> Problem description: When you reach the line that contains "Given: Click the user profile avatar", please begin copying, and carry on exactly to the last line of the material, leaving out every picture.

== Record excerpts

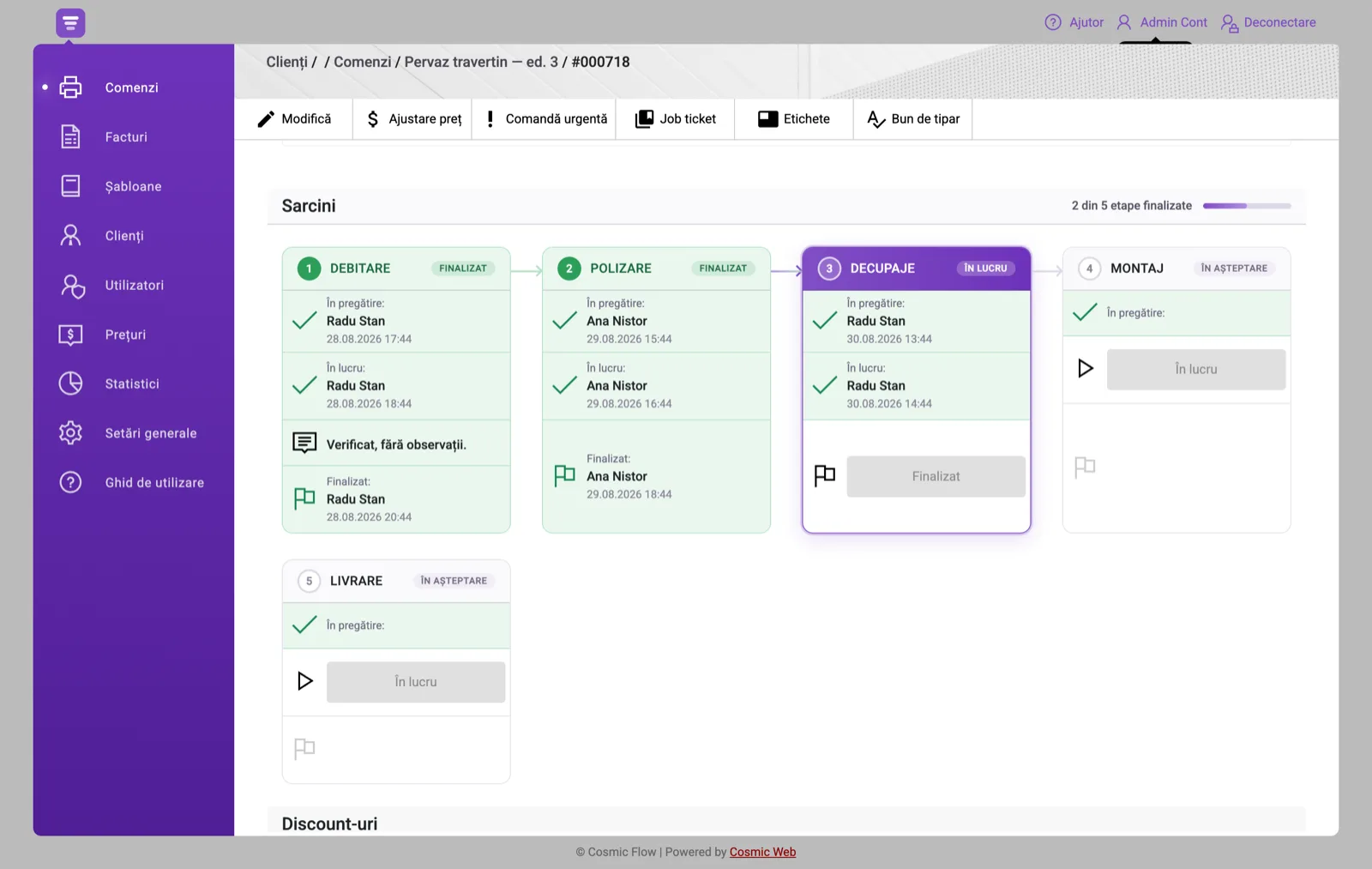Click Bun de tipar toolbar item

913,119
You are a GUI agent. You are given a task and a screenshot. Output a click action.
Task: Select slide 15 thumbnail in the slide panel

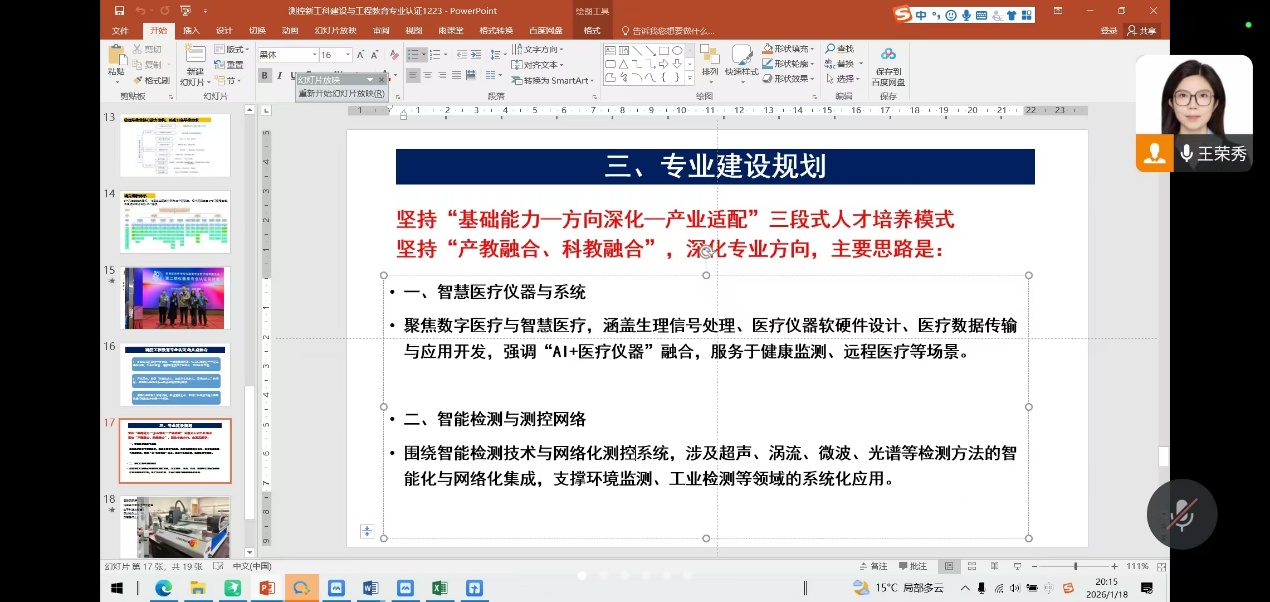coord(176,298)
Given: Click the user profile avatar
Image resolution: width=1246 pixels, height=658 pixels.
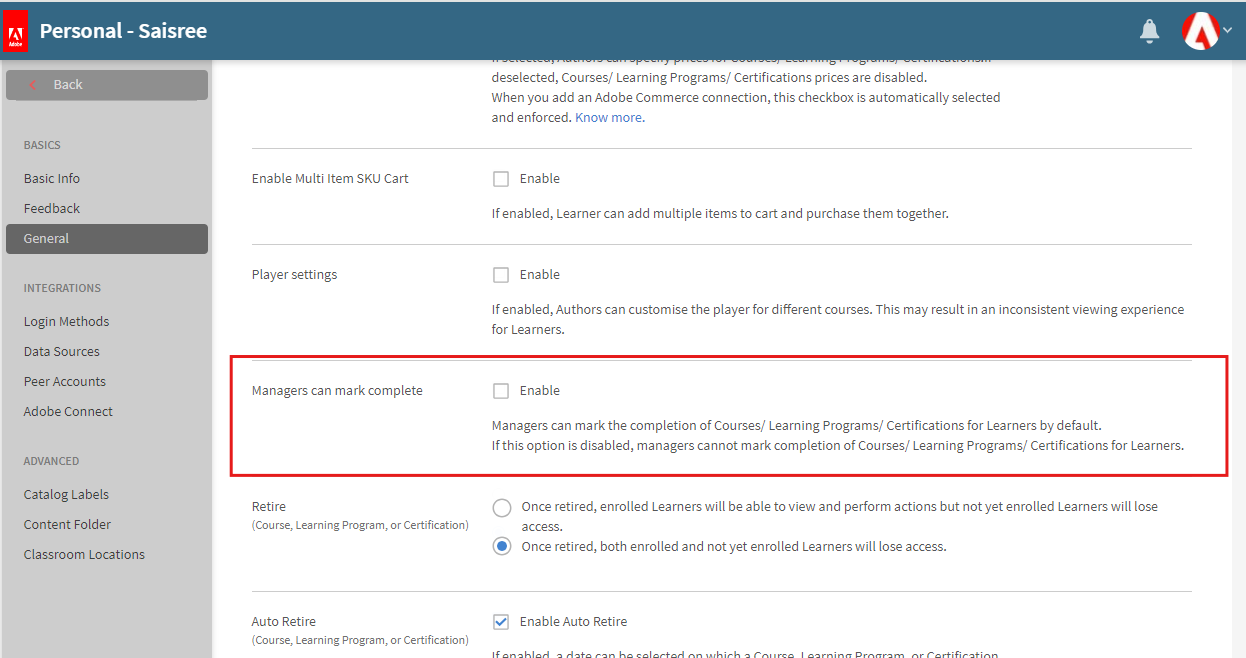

====

> Your response:
Given: Click the user profile avatar
Image resolution: width=1246 pixels, height=658 pixels.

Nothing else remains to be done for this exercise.